**Data**

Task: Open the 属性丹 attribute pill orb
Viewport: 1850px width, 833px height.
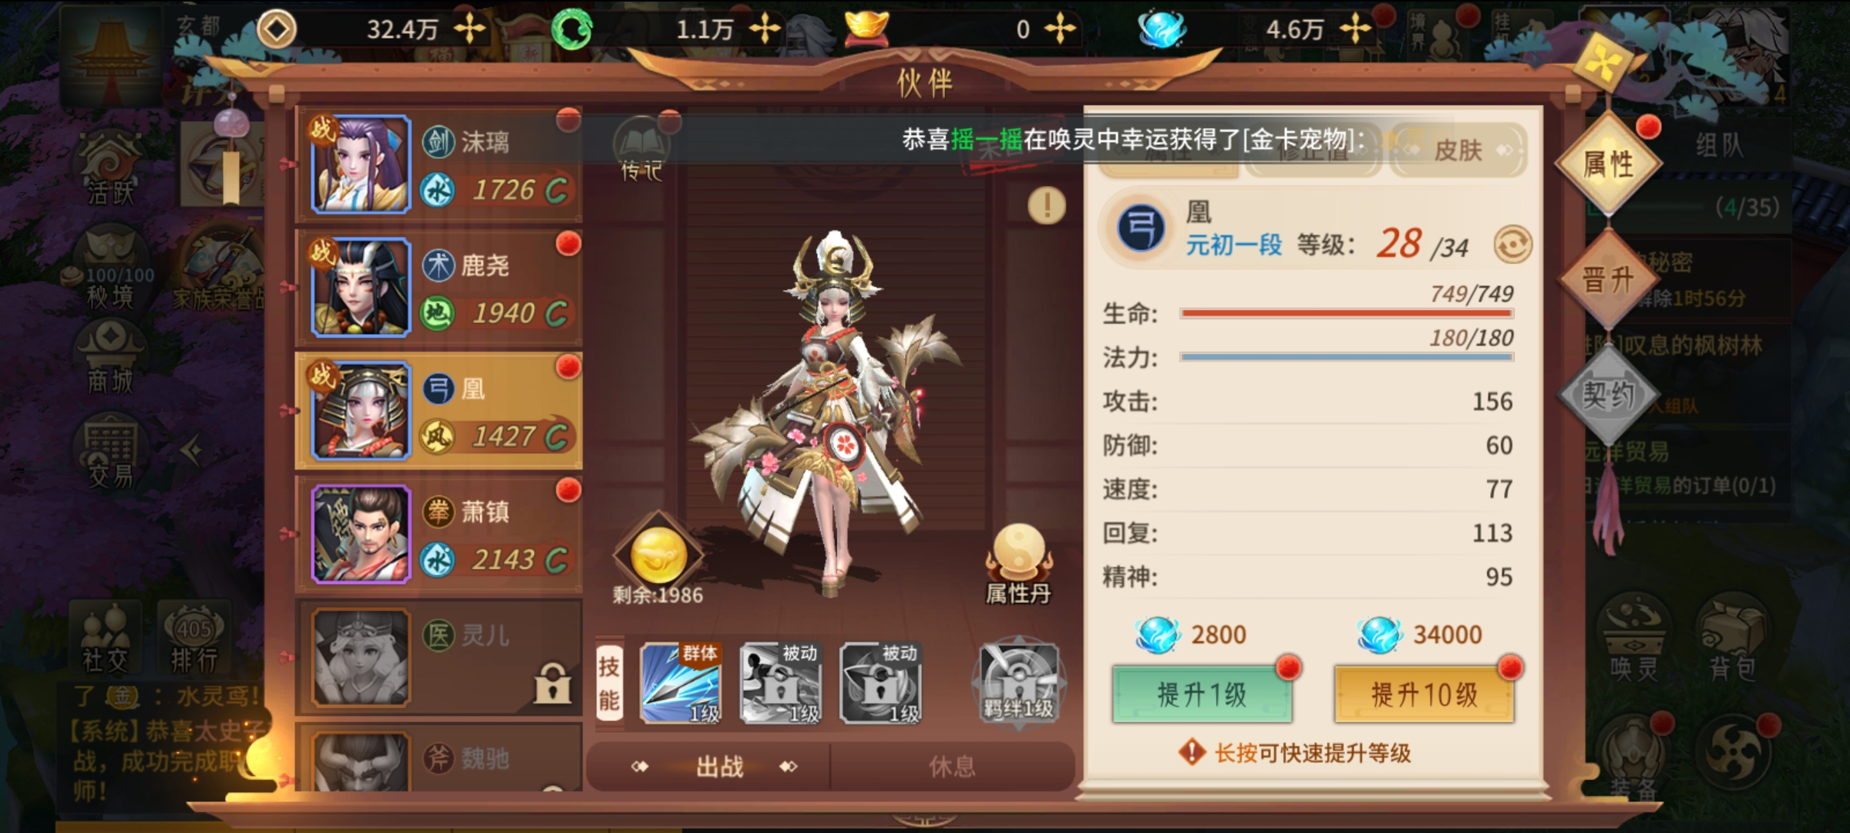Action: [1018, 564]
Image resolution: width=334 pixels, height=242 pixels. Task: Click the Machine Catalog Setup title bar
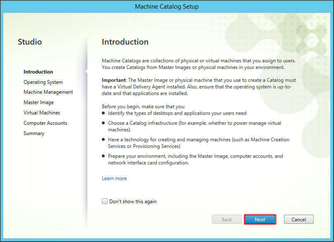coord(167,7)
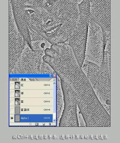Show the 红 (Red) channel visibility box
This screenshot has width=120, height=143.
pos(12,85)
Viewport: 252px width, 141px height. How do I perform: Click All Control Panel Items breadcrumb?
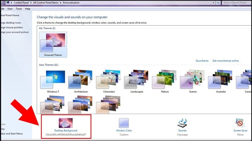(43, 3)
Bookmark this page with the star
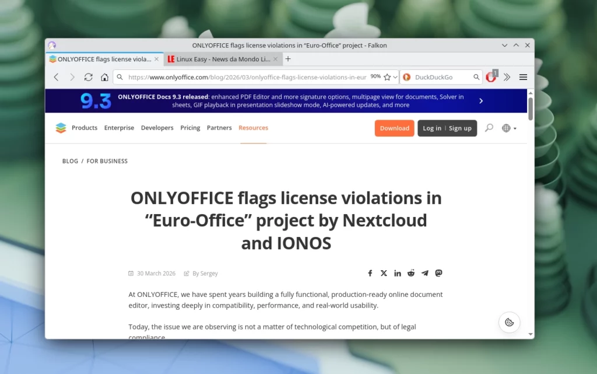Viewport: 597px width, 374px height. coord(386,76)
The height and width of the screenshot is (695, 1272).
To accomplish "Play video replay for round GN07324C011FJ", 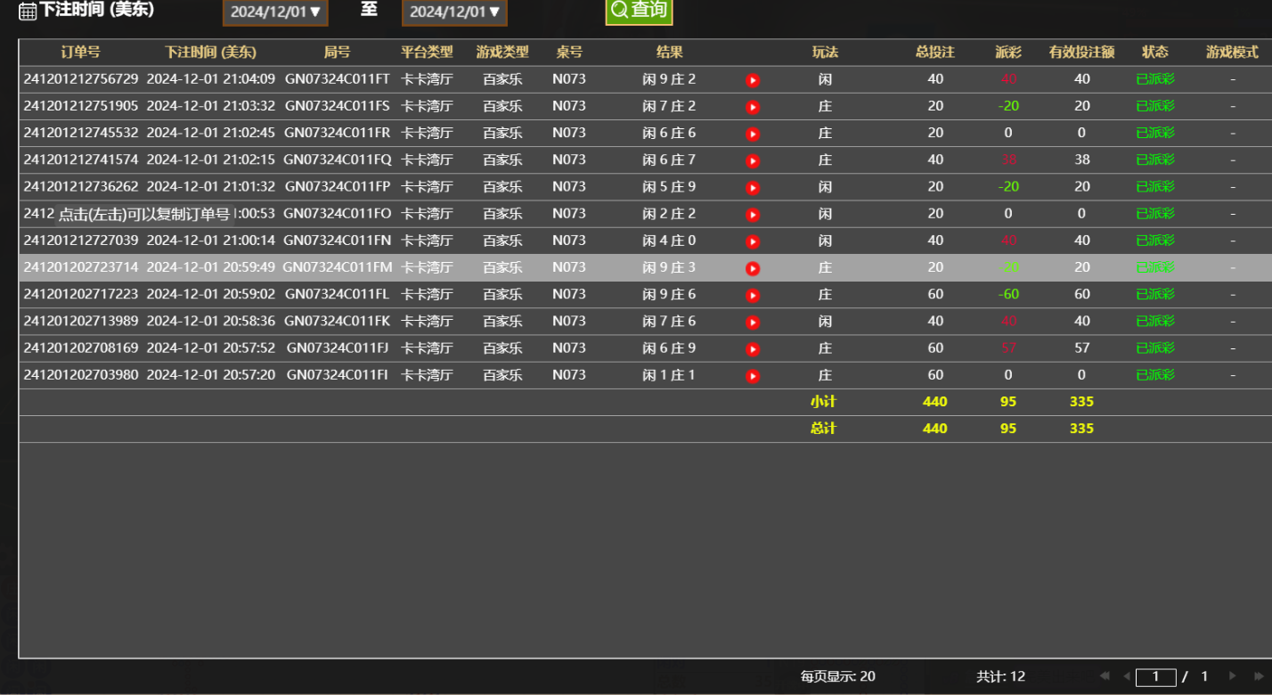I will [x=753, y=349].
==
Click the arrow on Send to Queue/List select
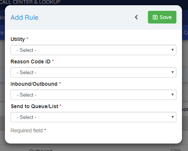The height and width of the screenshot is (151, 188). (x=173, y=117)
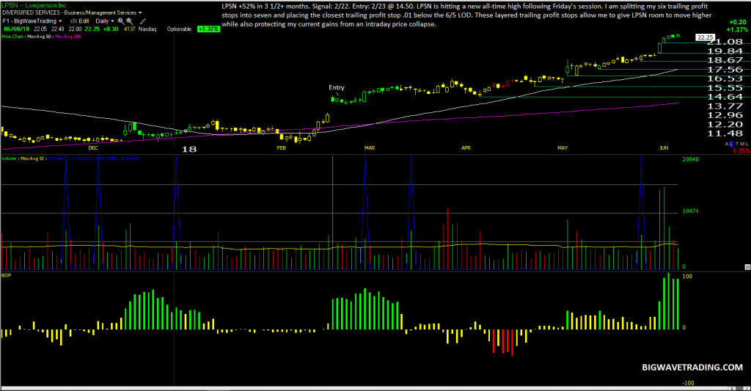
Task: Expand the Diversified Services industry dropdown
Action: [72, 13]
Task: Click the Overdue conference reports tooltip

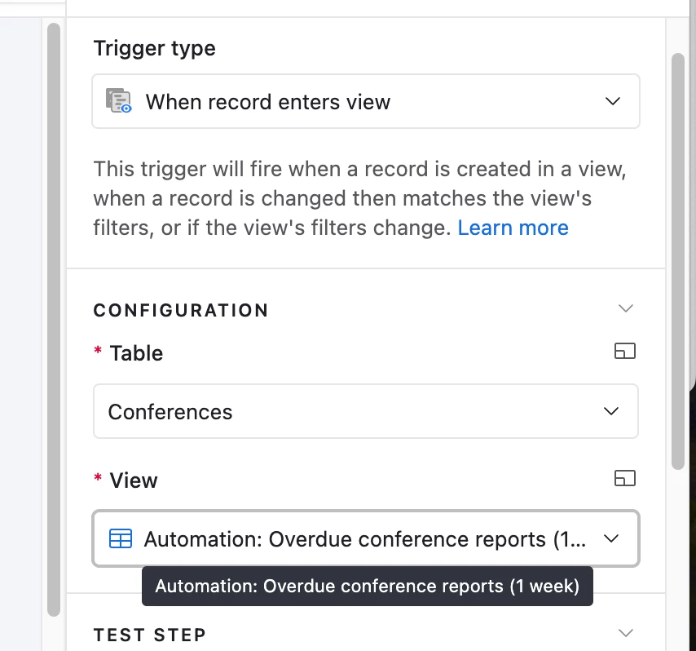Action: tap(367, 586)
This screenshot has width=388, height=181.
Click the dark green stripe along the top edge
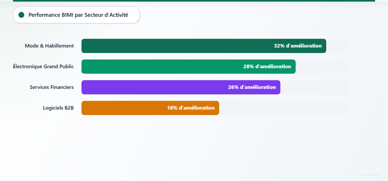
--
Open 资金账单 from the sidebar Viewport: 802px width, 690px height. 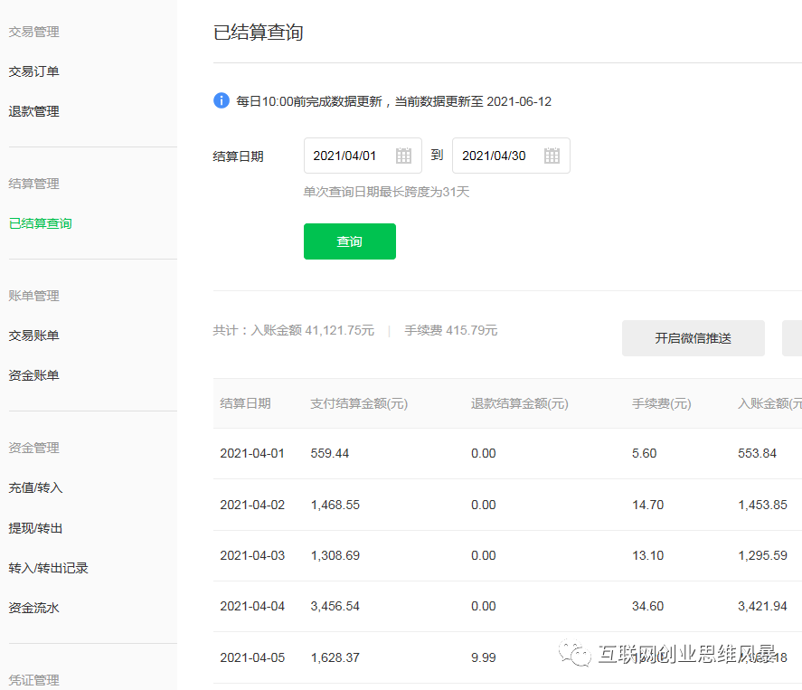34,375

**Instructions for the task**
Set the pictures aside and transcribe exactly the stretch of lines above, beginning with the one holding "Click the arrow on Send to Queue/List select" and ending with the one holding "Click the dark".

**Final answer**
Click the arrow on Send to Queue/List select
The height and width of the screenshot is (151, 188). (x=173, y=117)
Task: Expand the Diversified Services industry dropdown
Action: [72, 13]
Task: Click the Overdue conference reports tooltip

Action: tap(367, 586)
This screenshot has width=388, height=181.
Click the dark green stripe along the top edge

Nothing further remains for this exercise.